Walking through the fields, you can see the first signs of the vivid green blades of leaves pushing up through the earth, a word used both for both the soil itself and the planet on which we all live. Pre-industrialisation, most people worked on the land but today the majority are unfamiliar with its rhythms, imperatives and its demands.
One of the most popular shows currently on television is Clarkson’s Farm, the Cotswold farm where motoring pundit Jeremy Clarkson now lives and works. Once famous for testing the sleekest of super cars or off-roading a new 4×4, he perhaps predictably began his television farming career by buying an enormously large tractor simply because he liked the brand.
Although he had owned the farm for a number of years already, following the departure of his farm manager, Jeremy decided he wanted to work the farm himself and the TV series shows both his learning curve and the difficulties faced by all farmers today. Luckily for him, he had a successful career and a TV deal which helped float the farm’s finances.
There are many very funny moments. One of the more forthright stars of the show is a young man called Kaleb who, despite never having left the area in which he had been born, pulls no punches in telling the famous Clarkson that he has been a plonker when it all goes wrong (which is much of the time).
Throughout both series Clarkson has focused heavily on the link between crop and table and just how hard it is for farmers to make a living amongst spiralling bureaucracy and costs apart from the vagaries of the weather. He has made it very clear how incredibly hard that is to achieve despite the fact that food is a necessity for us all. Whilst I undoubtedly should eat less, no one should starve.

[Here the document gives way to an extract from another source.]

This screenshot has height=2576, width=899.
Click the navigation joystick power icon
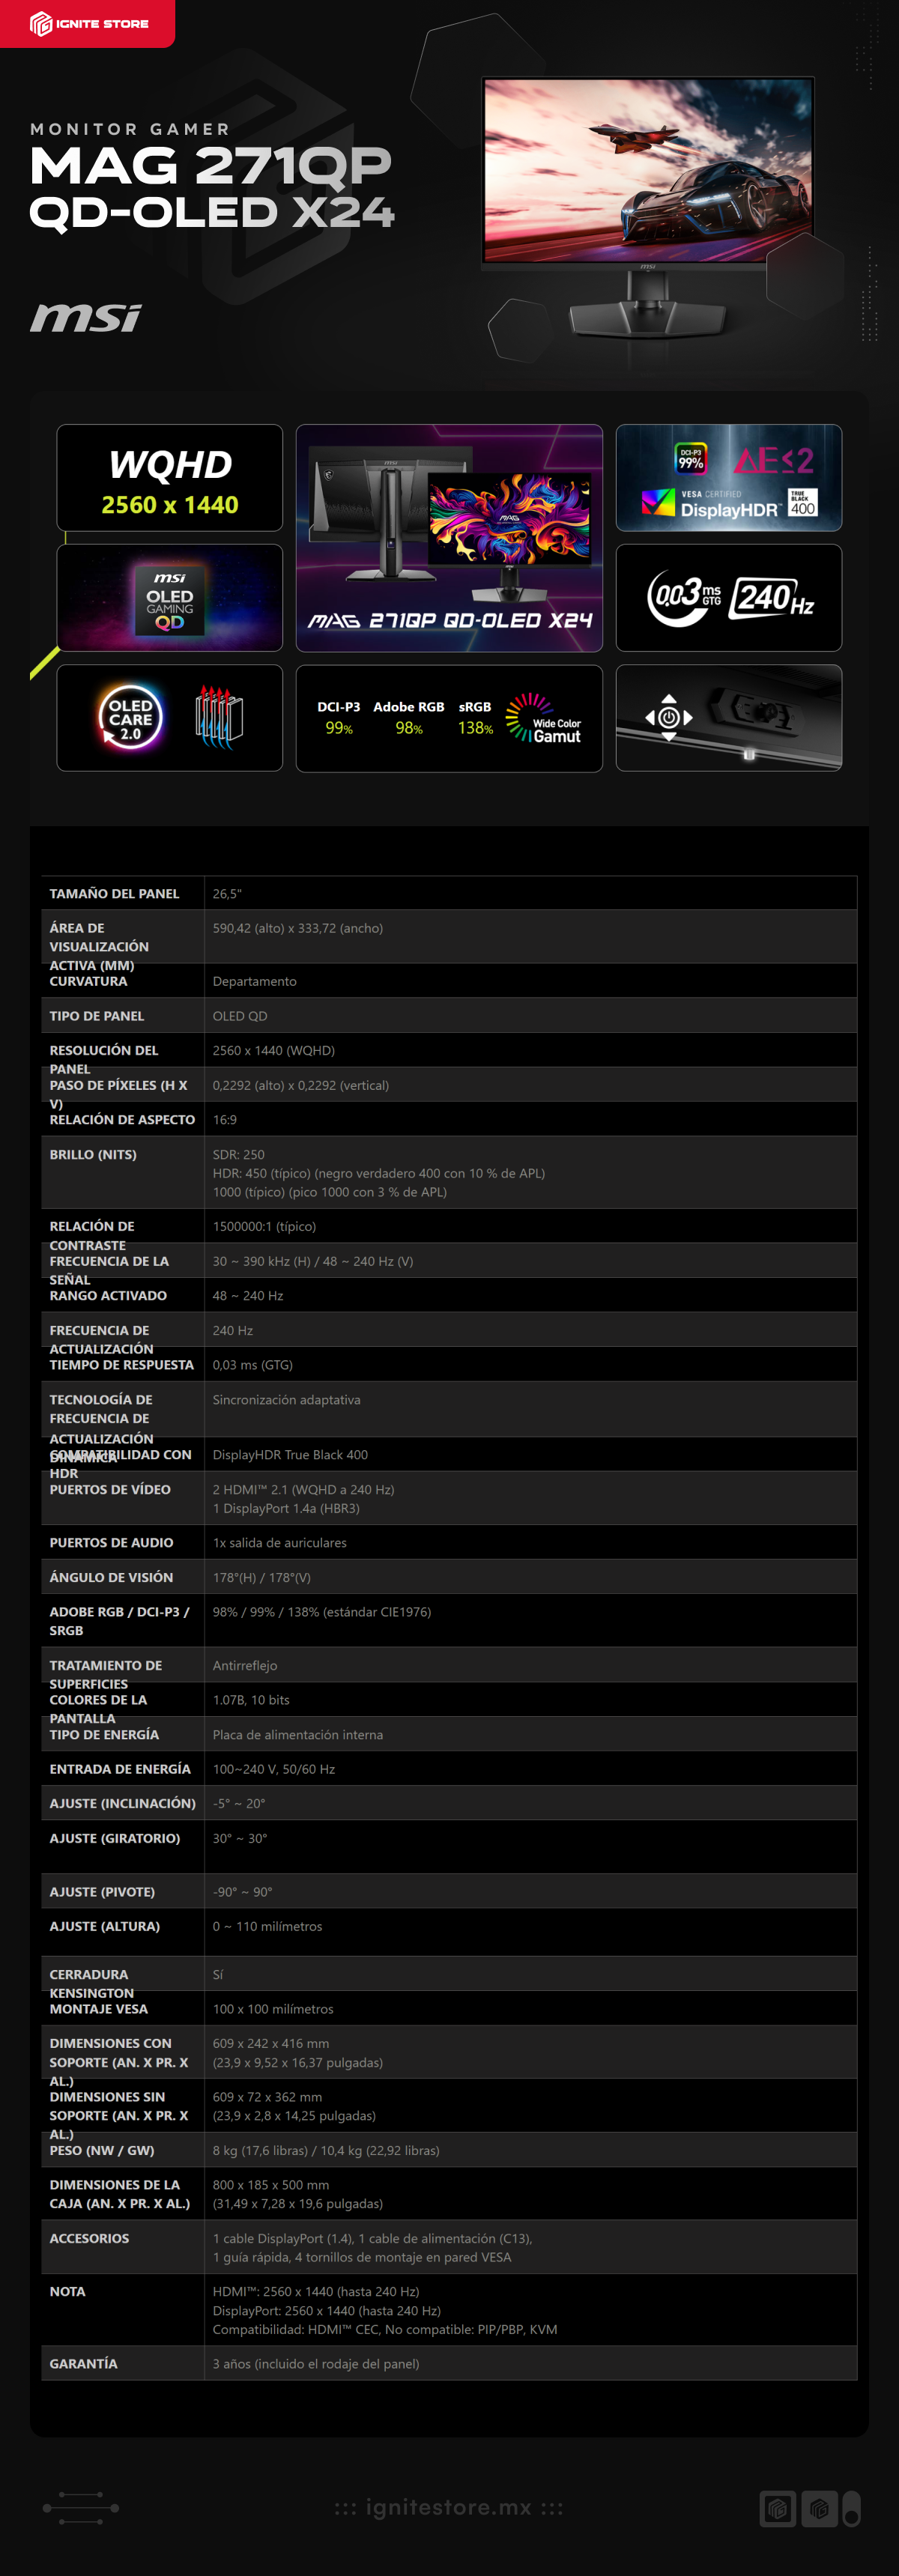click(669, 718)
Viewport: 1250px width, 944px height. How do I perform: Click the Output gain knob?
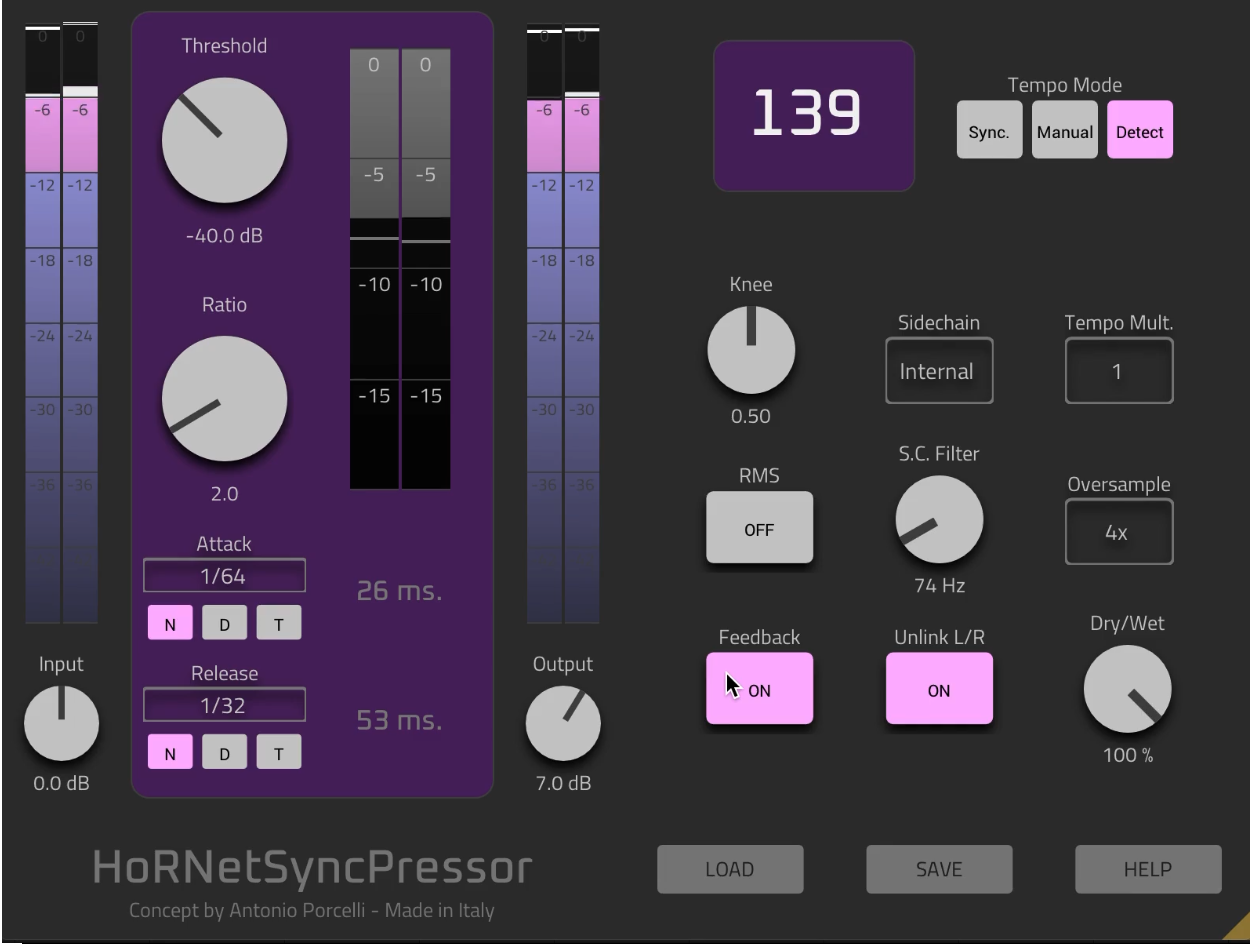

One memorable scene filmed a meeting convened with local farmers, committed to the land, to the earth, crops and animals, trying to diversify and survive and yet being blocked at every turn. Despite Brexit leading to increasing and widely publicised issues with food logistics, farmers here are still largely unsupported by government and there seems to be perilously little understanding of how food actually gets into our supermarkets.
In the UK, our countryside is, in many ways, shaped by famers: the field patterns, hedgerows, coverts and woodlands. Areas of outstanding natural beauty preserve the essence of the landscape and are good for the soul, restorative to our mental health and places to exercise but they are all underpinned by farmers and their stewardship of the land.
If farmers go out of business or cannot undertake stewardship work, we will all be poorer for it as there is no government provision for suddenly increasing supplies from the EU. Furthermore if farms fail and our own internally sourced food supplies weaken, we will become ever more dependent on importing foodstuffs from elsewhere with all the attendant political and environmental costs.
Clarkson’s Farm has been an eye opening programme for many viewers: the camaraderie, the long days of work, the disappointments, the upsets, the sheer skill involved in apparently mundane tasks like hedge-laying. I, for one, hope the story is not over yet and he continues to educate in the most entertaining way possible, what goes on behind getting food on our tables.